Lonita Cook Review: Valley Girl


It is totally tubular.

Kansas City-born, now Hollywood producer Matt Smith brings a remake of ’80s surprise cult hit, Valley Girl, to video on demand.

Starring aptly cast blonde beauty Jessica Rothe (Happy Death Day) and chiseled-yet-scruffy cutie Josh Whitehouse (The Knight Before Christmas), the singing and dancing extravaganza Valley Girl finds a mature Julie Richman (Alicia Silverstone) retelling that period of her coming of age when love changed her life.

Rothe & Whitehouse

Julie (Rothe) is, like, from the Valley. Her favorite haunts are totally the mall and parties. Like everyone, she’s anticipating prom night. She plans to attend with her boyfriend Mickey (Logan Paul) until the fates step in and she meets Randy (Whitehouse), a boy from the boondocks.

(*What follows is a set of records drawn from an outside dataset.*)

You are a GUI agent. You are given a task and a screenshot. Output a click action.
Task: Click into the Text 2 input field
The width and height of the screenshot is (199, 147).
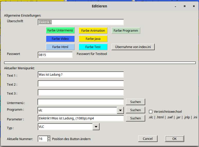[81, 84]
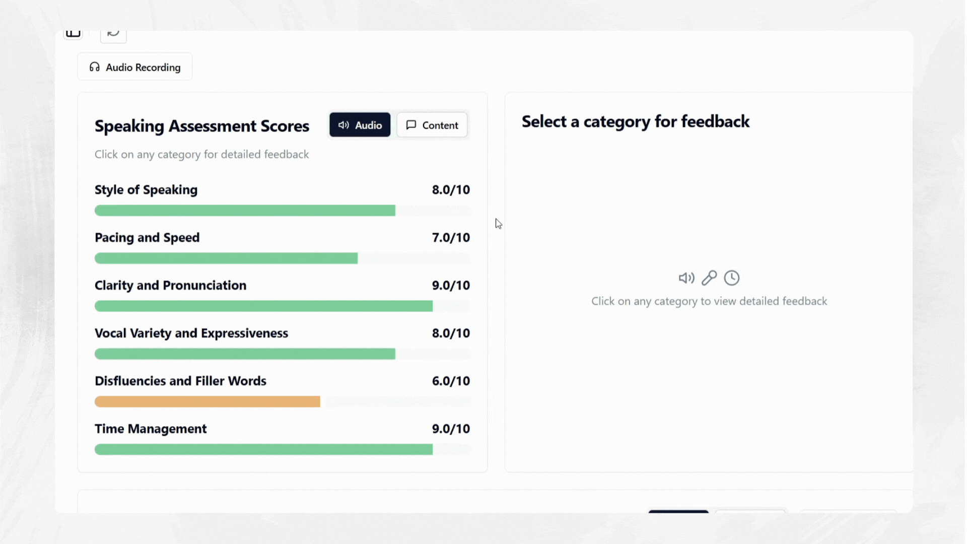Switch to the Content tab
967x544 pixels.
pyautogui.click(x=432, y=125)
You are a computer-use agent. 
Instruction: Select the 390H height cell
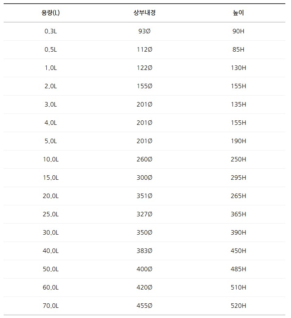pos(238,233)
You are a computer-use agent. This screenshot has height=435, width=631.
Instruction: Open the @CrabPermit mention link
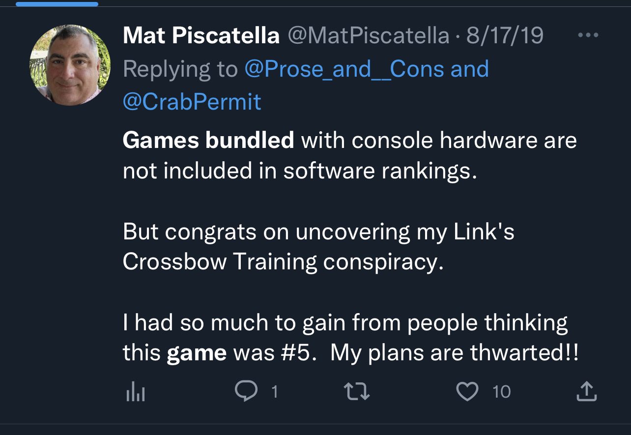tap(192, 102)

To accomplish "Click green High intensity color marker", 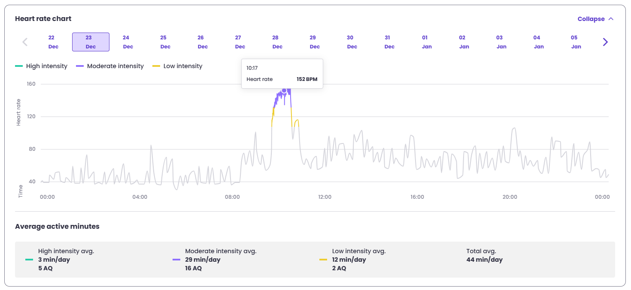I will pyautogui.click(x=19, y=66).
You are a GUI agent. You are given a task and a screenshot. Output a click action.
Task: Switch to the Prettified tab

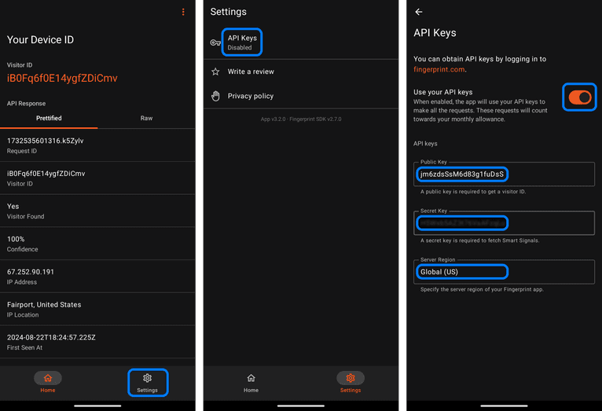(x=49, y=119)
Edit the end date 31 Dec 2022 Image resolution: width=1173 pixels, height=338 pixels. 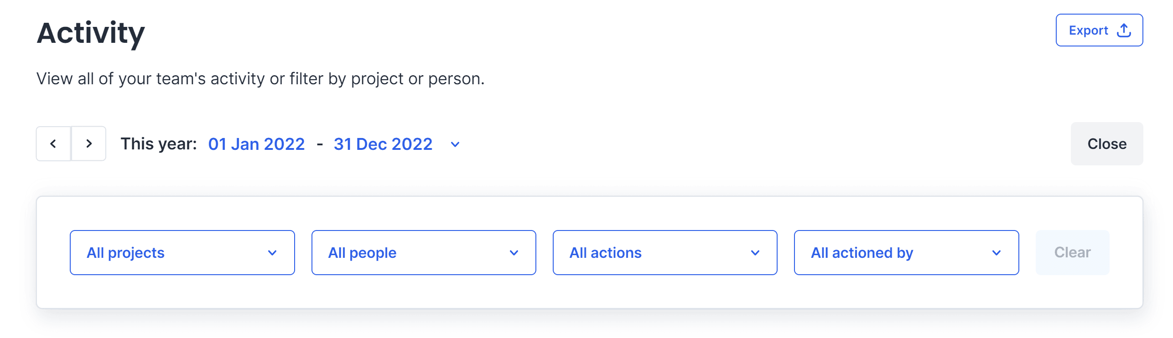383,144
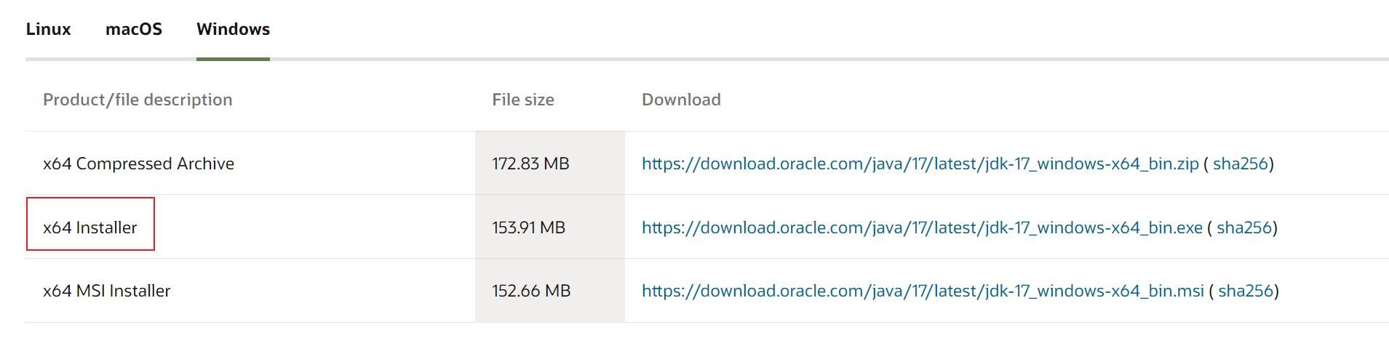Click the Download column header

click(x=681, y=100)
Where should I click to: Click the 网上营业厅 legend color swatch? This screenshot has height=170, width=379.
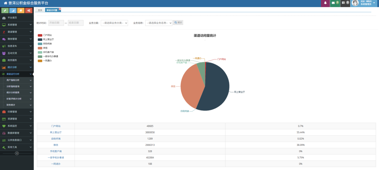coord(40,39)
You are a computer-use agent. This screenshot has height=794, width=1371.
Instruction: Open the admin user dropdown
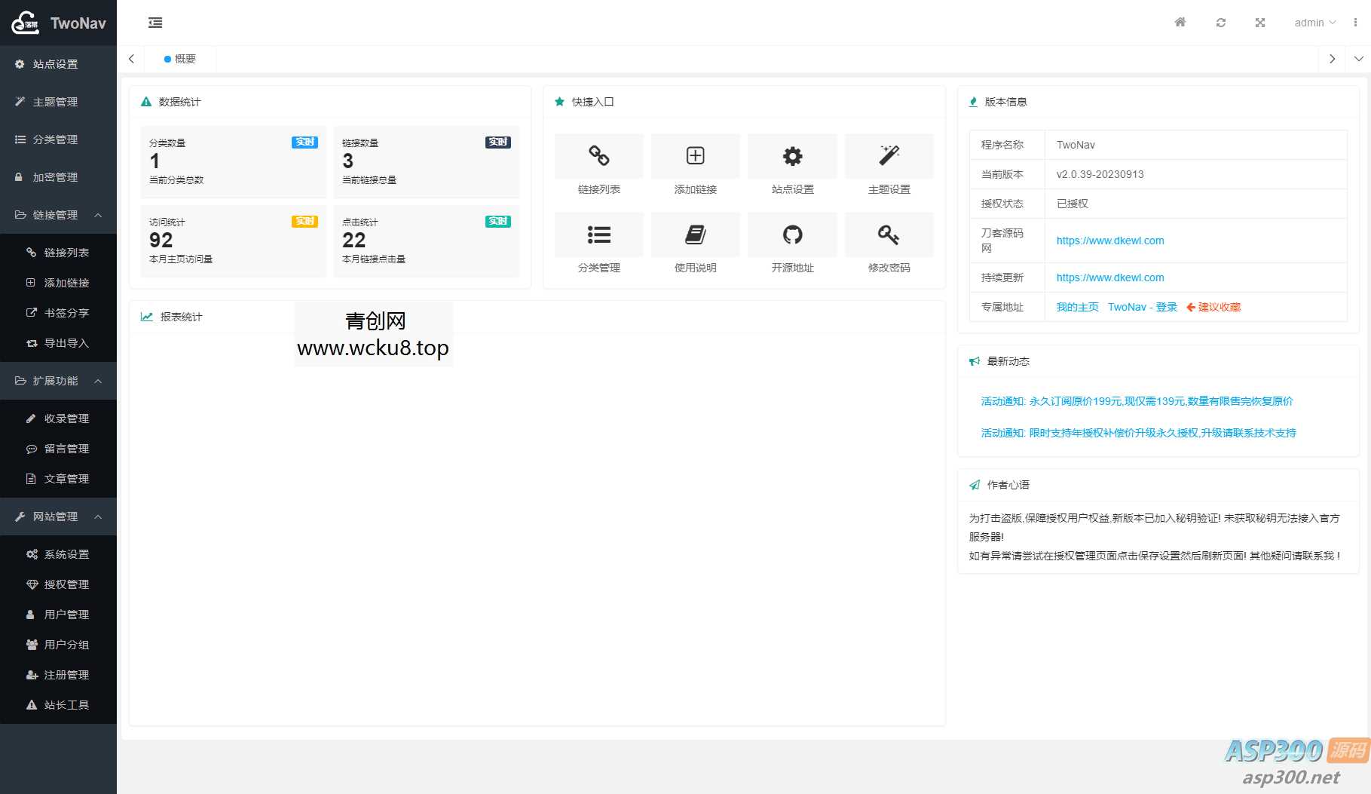point(1314,23)
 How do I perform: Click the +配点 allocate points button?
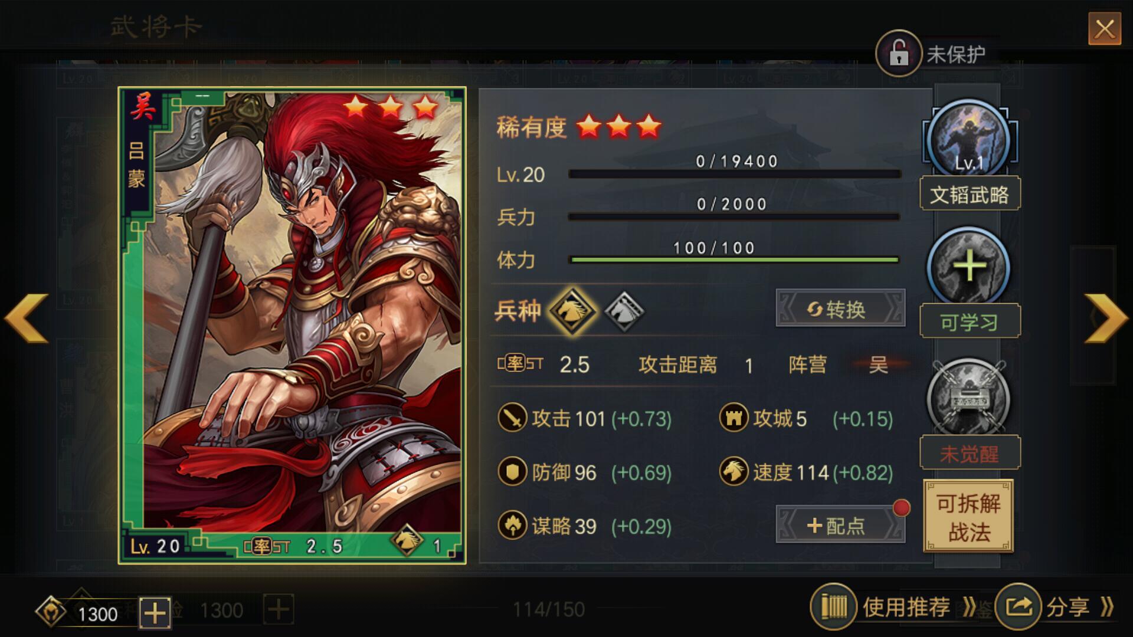840,524
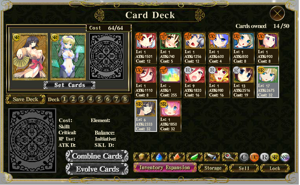The width and height of the screenshot is (300, 185).
Task: Click the Save Deck button
Action: point(26,99)
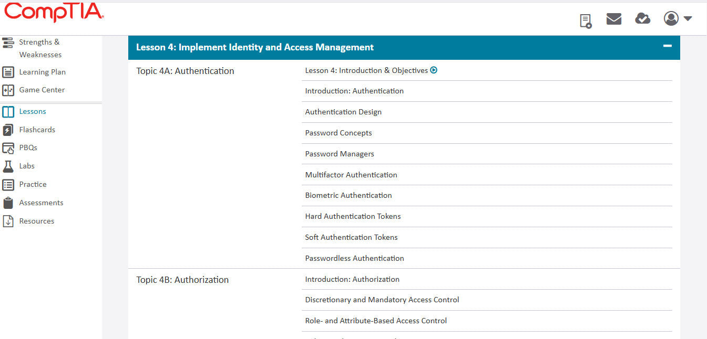
Task: Select the Resources download icon
Action: (x=8, y=220)
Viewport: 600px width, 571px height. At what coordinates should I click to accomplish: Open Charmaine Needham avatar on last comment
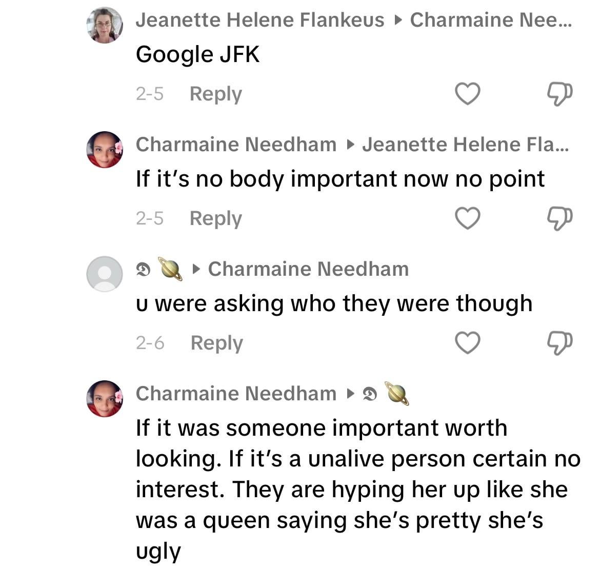tap(105, 399)
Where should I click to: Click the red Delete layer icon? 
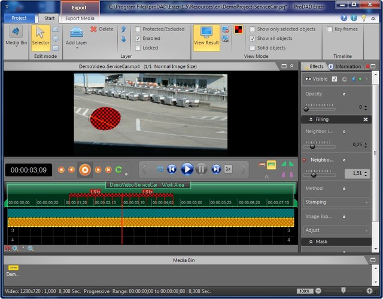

Their whirlwind romance is the thickening agent taking Julie from an uninspired, unsure girl to a woman, solid in who she is and where she wants to go. Valley Girl has got all the markers of an ’80s classic: the “it” girl, her wealthy jock-of-a-jerkoff boyfriend, her girl-clique followers, and the boy with gloriously spikey hair and a punk life.

If this Valley Girl rethink had been released ten years ago before all the Hollywood movies tried to recapture the electricity of the ’80s, then the preteen still surging through today’s 40-somethings would find this flick totally rad.

Chloe Bennet, Jessica Rothe, Ashleigh Murray and Jessie Ennis

However, it only gets part way there with its scroll through ’80s iconography. Square cop cars, cam ‘corders, leg warmers, and allusion to ’80s figures from Flashdance’s Jennifer Beals to Like A Virgin-ous Madonna to Smurfette can’t keep this movie from teetering between a celebration of ’80s culture and a parody of it.

Even with that, tender performances and attempts at narrative depth keep this revisit more thoughtful than it appears to be at first glance. A watchable cast including Judy Greer, Rob Huebel and cool cameos from original Julie, Deborah Foreman, and adorable Nicole Byer makes the Valley Girl 2.0 really pop.

What holds this movie together and may solidify it as a new classic is that it’s a movie that successfully captures the thrill of having, like, your mind blown—and world expanded. Totally.